Elastic Node Pools
Use Elastic Node Pools to dynamically provision virtual worker nodes out of a large bare metal server pool, enabling efficient multi-cluster and multi-tenant environments on bare metal.
Use Case
- Large companies and MSPs run multiple Kubernetes clusters across teams and environments, but bare metal servers are too big to dedicate as worker nodes for each cluster
- Elastic Node Pools slice bare metal capacity into smaller, right-sized virtual workers that can be shared across clusters
- Elastic Node Pools leverage KubeVirt to dynamically create virtual worker nodes out of a large bare metal server pool:

Architecture

Three concepts work together to enable Elastic Node Pools:
| Concept | Persona | Description |
|---|---|---|
| Elastic Fleet | Provider | Turns a Machine Pool into virtualization capacity by deploying KubeVirt across its bare metal servers |
| Elastic Quota | Provider | Allocates a slice of Fleet resources (CPU, RAM, disk) to a consuming organization |
| Elastic Node Pool | Consumer | A pool of virtual Kubernetes worker nodes (Elastic Nodes), carved from a Quota and joined to a cluster |
Provider and Consumer
Elastic Node Pools introduce two personas:
- The Provider (e.g. a platform team) owns the bare metal infrastructure. They create Elastic Fleets from their Machine Pools and define Elastic Quotas to allocate capacity to consuming organizations. The Provider typically also runs its own cluster on the same infrastructure (e.g. for platform tooling).

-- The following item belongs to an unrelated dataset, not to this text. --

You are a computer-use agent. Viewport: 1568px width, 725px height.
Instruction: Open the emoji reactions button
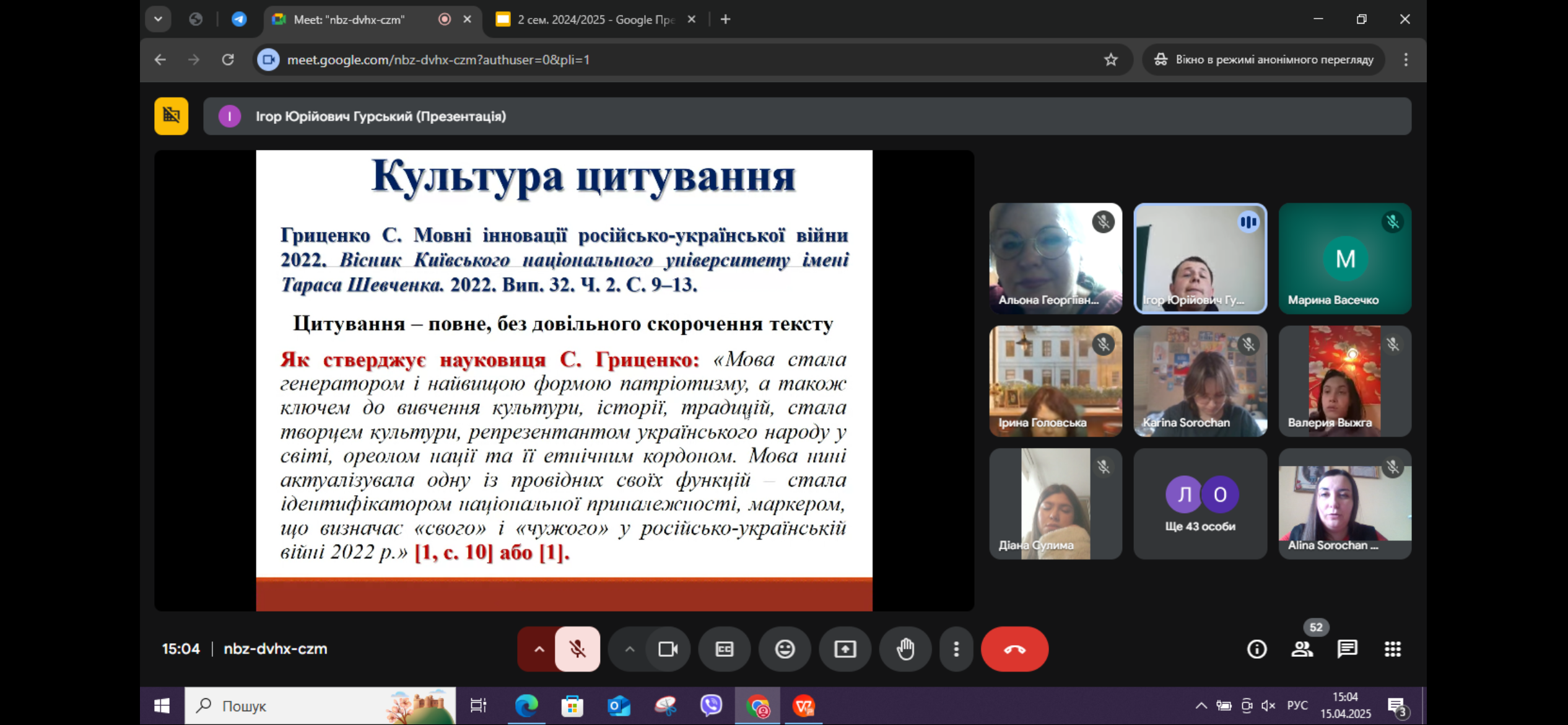click(785, 649)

- The Consumer (e.g. a product team or tenant) receives Elastic Quotas and creates Elastic Node Pools from them. Each Node Pool provides virtual worker nodes for one of the consumer's clusters.
This separation allows the provider to manage hardware centrally while consumers self-serve their own clusters and worker nodes within their allocated resources.
Elastic Fleet
An Elastic Fleet turns a Cluster's Machine Pool into a virtualization platform. When a Fleet is created, meltcloud deploys KubeVirt and the virtualization stack across the Machine Pool's bare metal servers. These servers can then host virtual machines alongside regular container workloads, including the Provider's own pods.
The Fleet's total capacity is determined by the resources of its underlying bare metal servers. As new machines are enrolled into the Machine Pool, the Fleet's capacity grows automatically.
Elastic Quota
An Elastic Quota allocates a portion of an Elastic Fleet's resources to a specific organization. Each Quota defines resource limits:
- CPU (cores)
- RAM (GB)
- Disk (GB)
A Fleet can have multiple Quotas, each for a different organization (or multiple Quotas for the same organization). The sum of all Quotas must not exceed the Fleet's total capacity.
Quotas are the mechanism that enables multi-tenancy: the provider controls how much capacity each consumer organization can use, while consumers are free to create Node Pools within their allocated limits.
Elastic Node Pool
An Elastic Node Pool is a set of virtual Kubernetes worker nodes that a consumer creates from an Elastic Quota. Each Node Pool specifies:
- Which Elastic Quota to draw resources from
- Which Cluster the virtual nodes should join as workers
- The node shape (CPU, RAM, disk per Elastic Node)
- The node count
The Node Pool's total resource consumption (node count × node shape) must fit within the Quota's remaining capacity. Each Elastic Node is a KubeVirt virtual machine running on the Fleet's bare metal servers that automatically joins the target cluster as a worker node. Elastic Nodes are spread across the available bare metal servers by the KubeVirt scheduler.